Dataset items
-=-=-

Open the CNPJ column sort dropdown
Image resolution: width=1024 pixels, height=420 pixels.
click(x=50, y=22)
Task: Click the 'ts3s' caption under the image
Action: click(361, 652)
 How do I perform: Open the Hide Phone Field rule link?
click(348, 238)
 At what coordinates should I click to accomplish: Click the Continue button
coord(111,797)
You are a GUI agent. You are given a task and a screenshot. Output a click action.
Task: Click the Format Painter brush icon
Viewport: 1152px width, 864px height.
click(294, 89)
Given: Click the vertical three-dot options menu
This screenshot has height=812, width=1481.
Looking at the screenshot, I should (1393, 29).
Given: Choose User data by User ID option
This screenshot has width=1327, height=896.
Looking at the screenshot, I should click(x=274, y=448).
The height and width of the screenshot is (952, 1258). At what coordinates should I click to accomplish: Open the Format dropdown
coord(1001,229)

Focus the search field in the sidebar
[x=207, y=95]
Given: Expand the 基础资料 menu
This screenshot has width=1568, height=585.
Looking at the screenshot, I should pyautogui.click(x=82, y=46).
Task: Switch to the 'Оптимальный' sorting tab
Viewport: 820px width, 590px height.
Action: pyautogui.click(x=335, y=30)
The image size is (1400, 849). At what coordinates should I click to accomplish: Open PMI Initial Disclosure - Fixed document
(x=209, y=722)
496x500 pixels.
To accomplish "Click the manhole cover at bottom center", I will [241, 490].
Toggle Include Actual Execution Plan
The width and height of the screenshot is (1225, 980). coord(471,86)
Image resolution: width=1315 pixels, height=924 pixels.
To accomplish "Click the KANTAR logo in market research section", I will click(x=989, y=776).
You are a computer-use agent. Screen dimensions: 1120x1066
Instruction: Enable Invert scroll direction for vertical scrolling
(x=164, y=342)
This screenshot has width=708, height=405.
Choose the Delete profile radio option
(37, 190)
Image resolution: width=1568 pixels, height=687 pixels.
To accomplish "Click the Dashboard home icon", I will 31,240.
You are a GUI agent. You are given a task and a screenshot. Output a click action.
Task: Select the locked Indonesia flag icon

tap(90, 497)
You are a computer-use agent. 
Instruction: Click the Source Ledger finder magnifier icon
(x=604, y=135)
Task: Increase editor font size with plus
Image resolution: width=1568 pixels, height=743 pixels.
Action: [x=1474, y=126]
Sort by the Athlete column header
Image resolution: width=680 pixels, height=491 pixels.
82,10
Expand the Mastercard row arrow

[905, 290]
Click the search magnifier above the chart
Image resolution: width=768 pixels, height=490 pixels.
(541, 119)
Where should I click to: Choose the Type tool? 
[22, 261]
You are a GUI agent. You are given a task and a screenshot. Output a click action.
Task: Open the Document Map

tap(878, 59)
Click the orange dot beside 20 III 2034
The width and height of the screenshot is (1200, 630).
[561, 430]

-=-=-

*TASK PROMPT*:
Rewrite the items as a JSON list of strings, one per line with blank lines left out, beginning at the line that contains "Task: Increase editor font size with plus" and continuing through the end of the items.

*RESPONSE*:
[
  "Task: Increase editor font size with plus",
  "Image resolution: width=1568 pixels, height=743 pixels.",
  "Action: [x=1474, y=126]",
  "Sort by the Athlete column header",
  "Image resolution: width=680 pixels, height=491 pixels.",
  "82,10",
  "Expand the Mastercard row arrow",
  "[905, 290]",
  "Click the search magnifier above the chart",
  "Image resolution: width=768 pixels, height=490 pixels.",
  "(541, 119)",
  "Where should I click to: Choose the Type tool? ",
  "[22, 261]",
  "You are a GUI agent. You are given a task and a screenshot. Output a click action.",
  "Task: Open the Document Map",
  "tap(878, 59)",
  "Click the orange dot beside 20 III 2034",
  "The width and height of the screenshot is (1200, 630).",
  "[561, 430]"
]